About this task: Return verbatim the lines that run from the one holding "Click the gold chain necklace in the photo" to the end of the listing, both ends included, without the pictures.

Available records:

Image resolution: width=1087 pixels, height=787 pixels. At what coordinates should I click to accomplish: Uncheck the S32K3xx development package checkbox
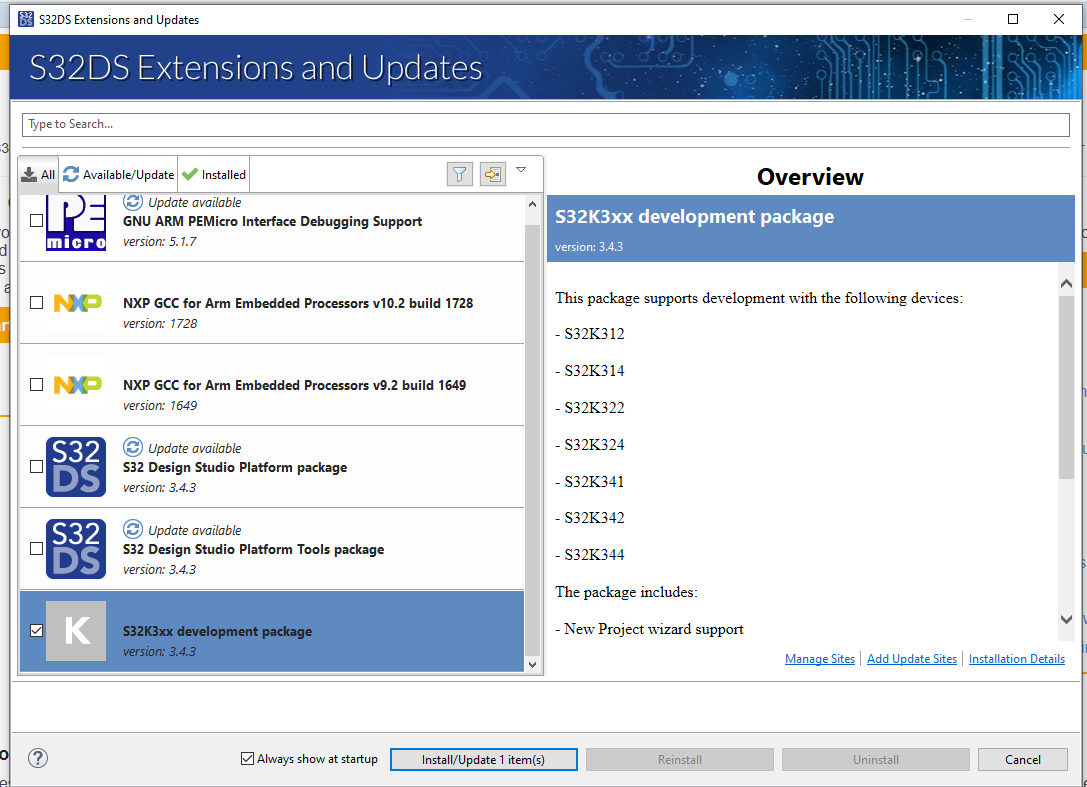coord(36,631)
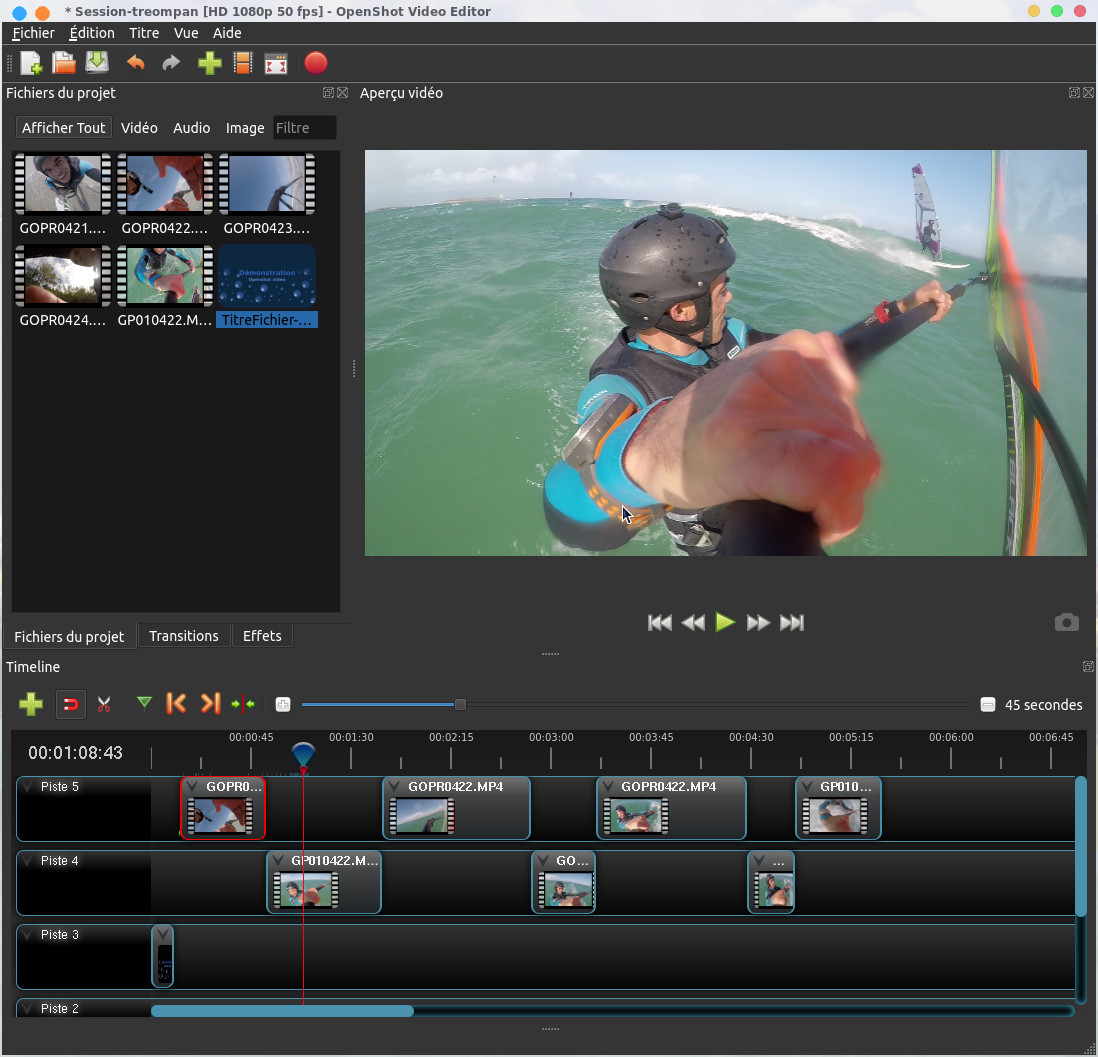Click the Full Screen toolbar icon
This screenshot has width=1098, height=1057.
point(276,64)
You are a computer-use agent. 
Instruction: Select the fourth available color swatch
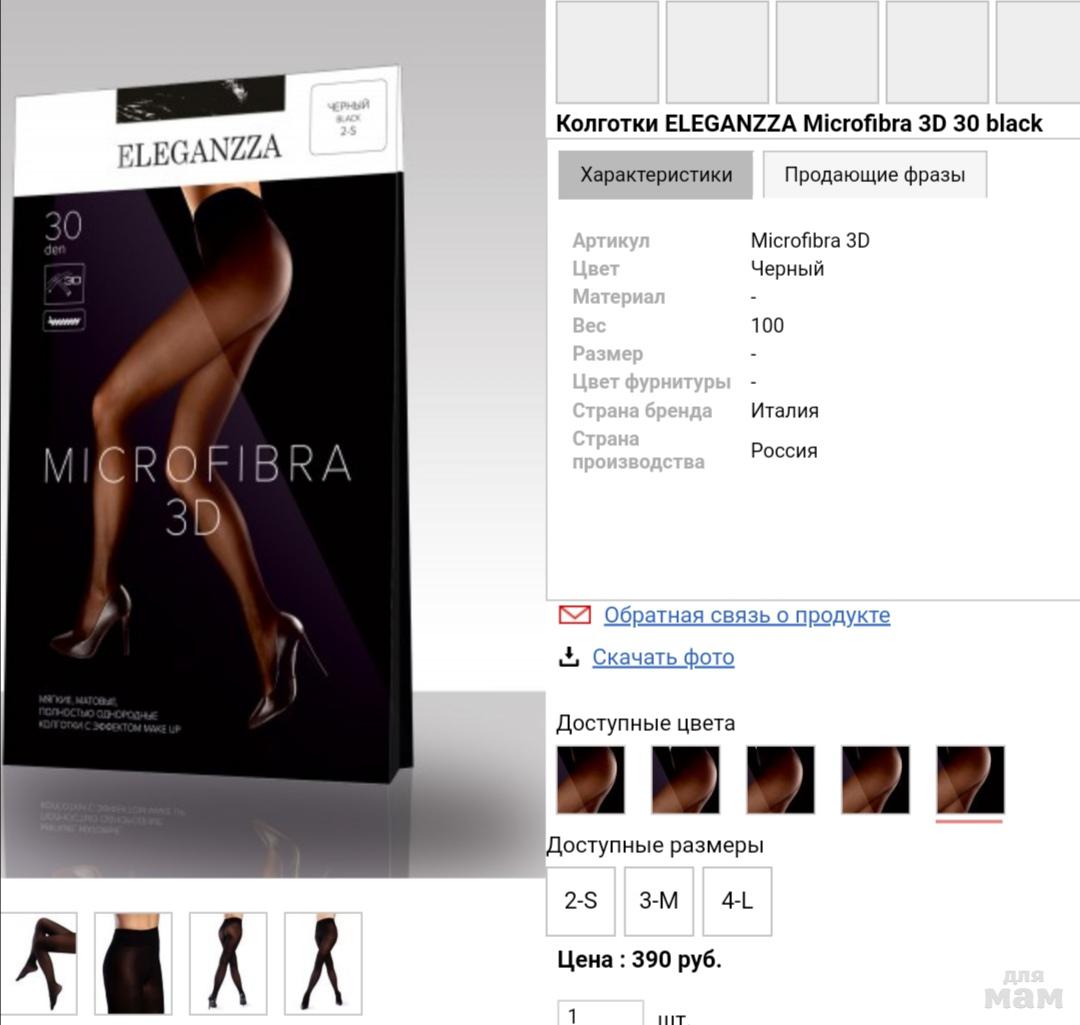coord(875,780)
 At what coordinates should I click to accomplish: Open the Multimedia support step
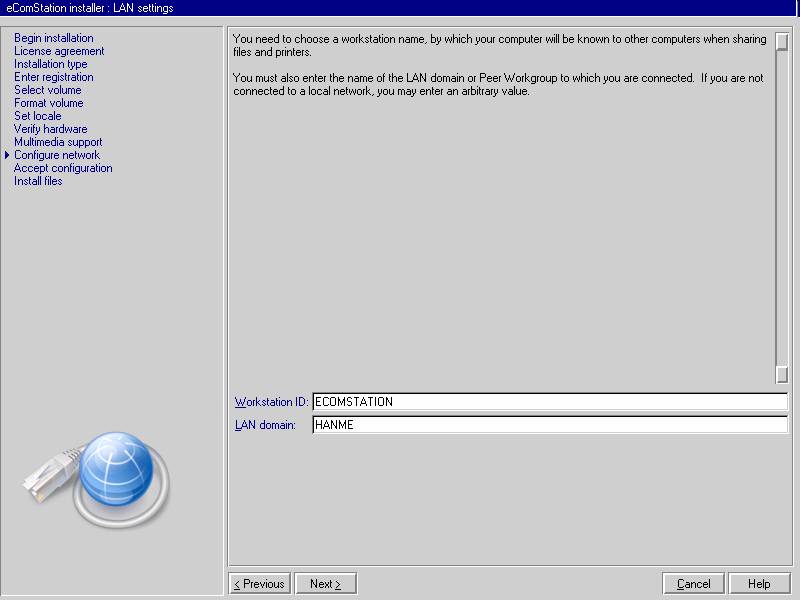[58, 142]
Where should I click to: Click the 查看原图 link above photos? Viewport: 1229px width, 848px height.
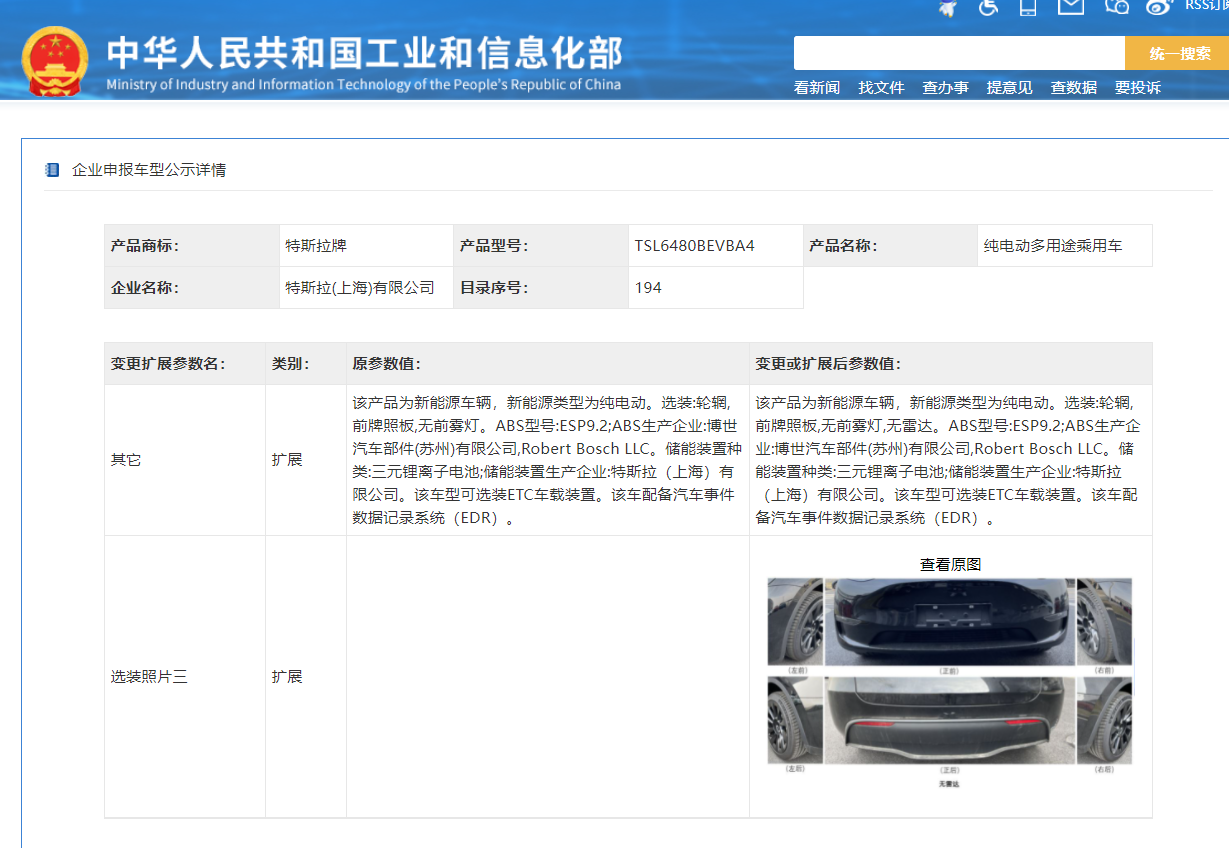950,565
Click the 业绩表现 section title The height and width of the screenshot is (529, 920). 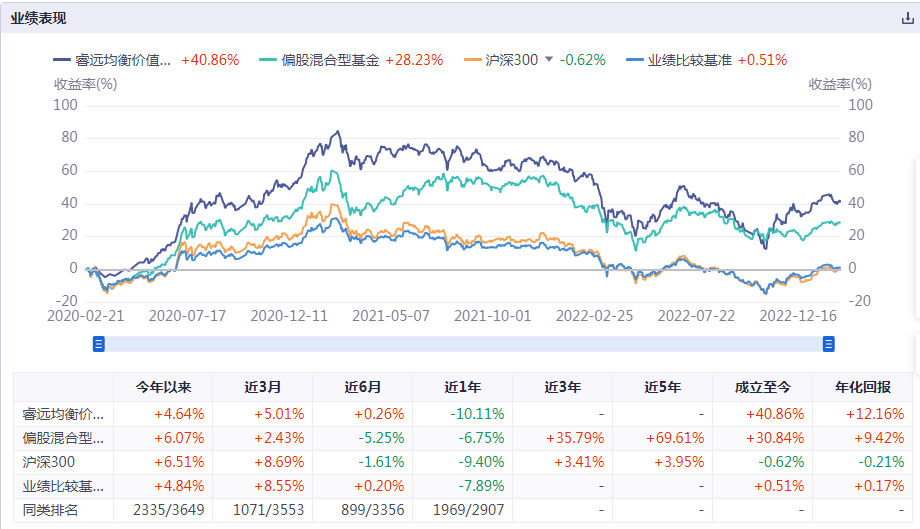[x=39, y=18]
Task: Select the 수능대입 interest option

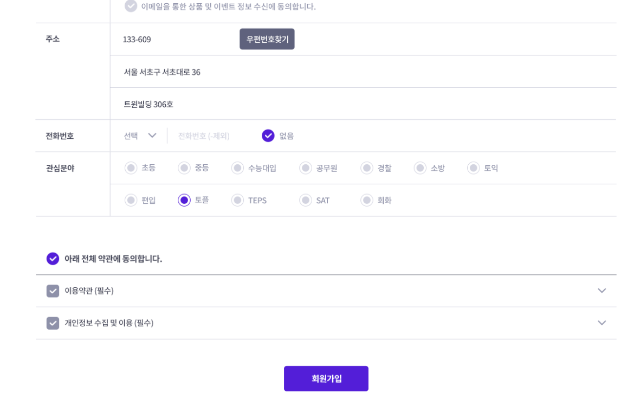Action: point(238,168)
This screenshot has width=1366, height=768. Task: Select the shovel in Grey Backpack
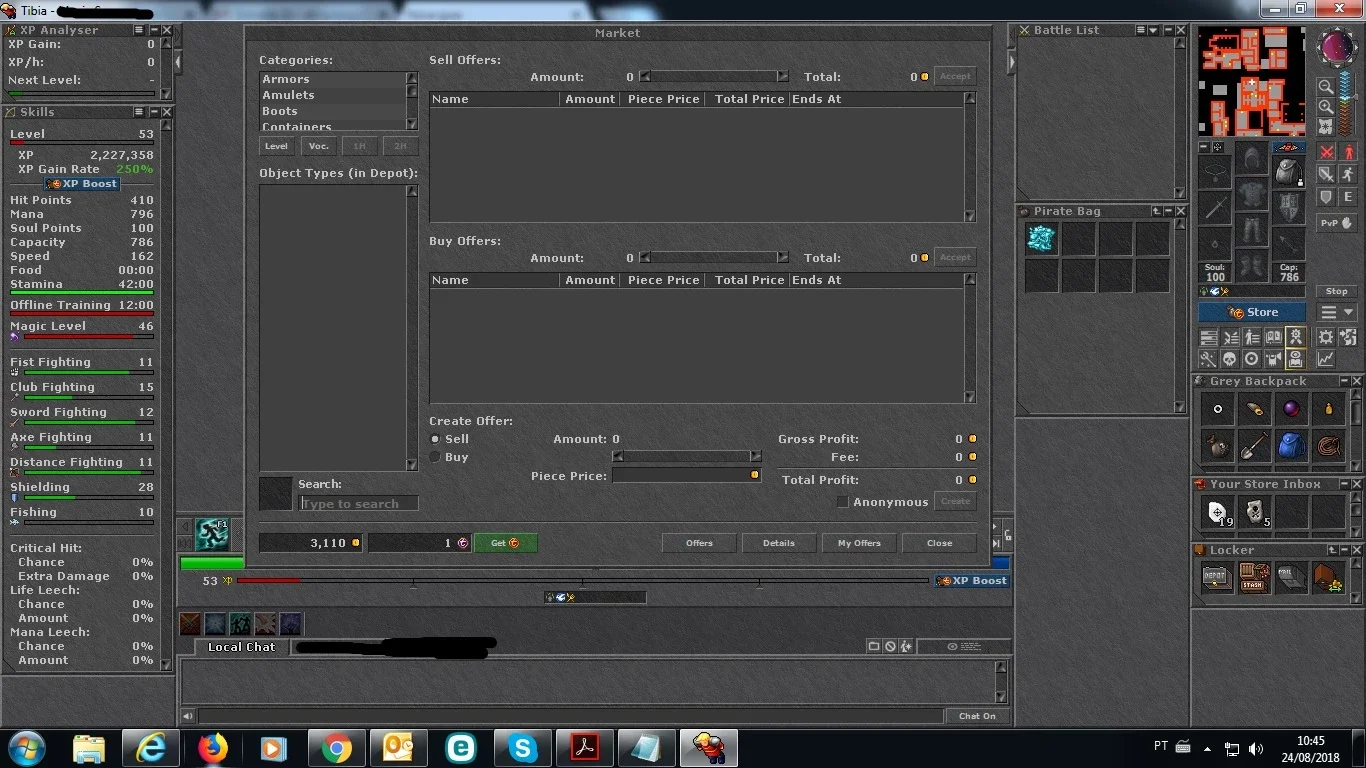1254,446
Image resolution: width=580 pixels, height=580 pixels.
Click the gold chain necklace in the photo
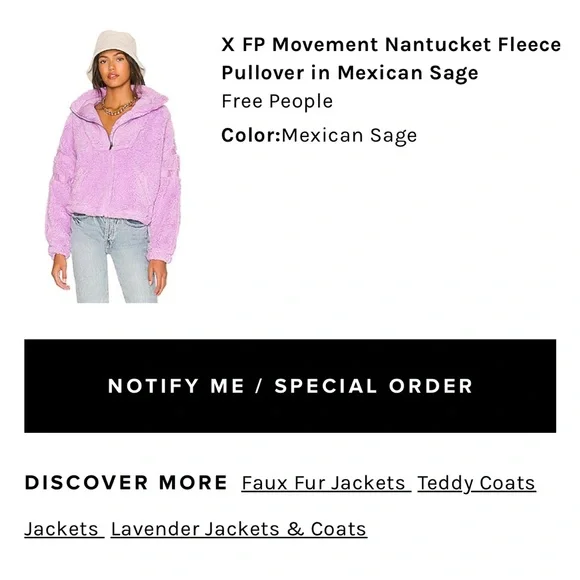pos(117,108)
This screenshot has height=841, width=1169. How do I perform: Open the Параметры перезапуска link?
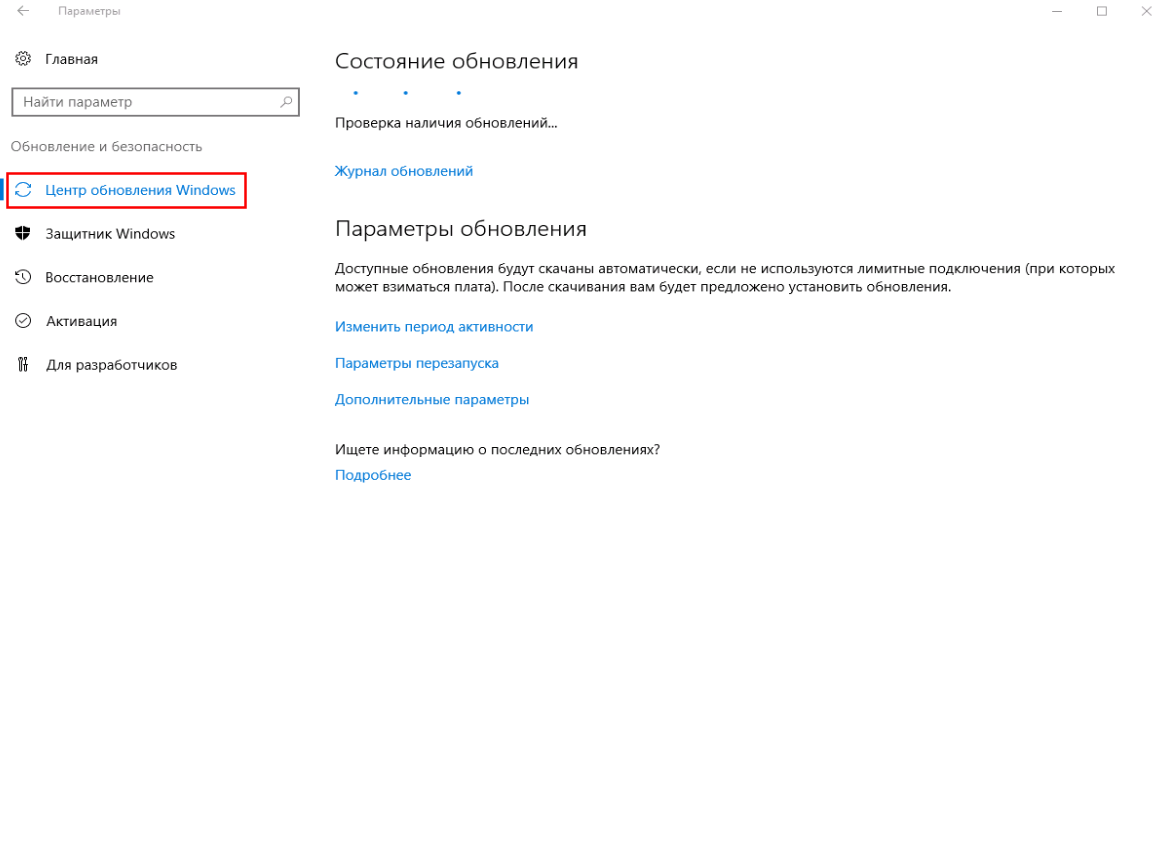(x=417, y=363)
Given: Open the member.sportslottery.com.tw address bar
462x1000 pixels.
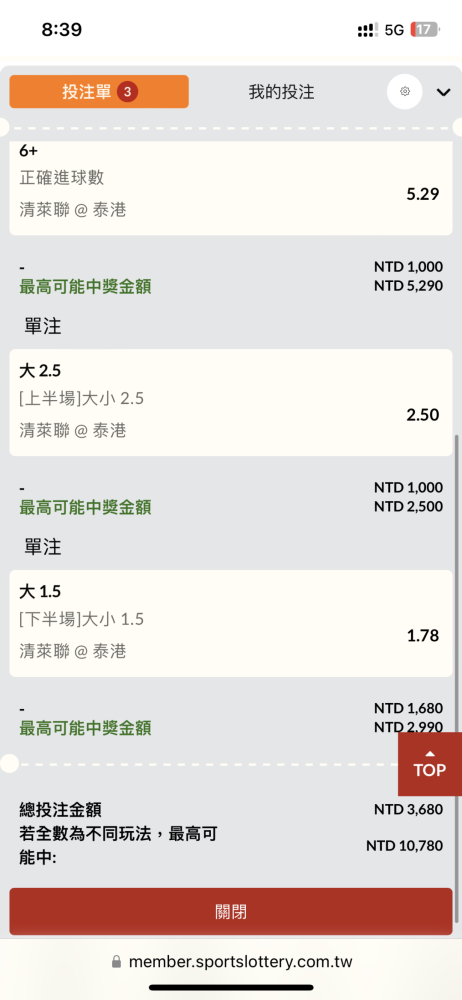Looking at the screenshot, I should click(x=231, y=962).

Exercise output:
Click the gold chain necklace in the photo
pos(117,108)
This screenshot has height=841, width=1169. How do I perform: Open the Параметры перезапуска link?
(x=417, y=363)
Given: Open the member.sportslottery.com.tw address bar
462x1000 pixels.
Looking at the screenshot, I should click(x=231, y=962).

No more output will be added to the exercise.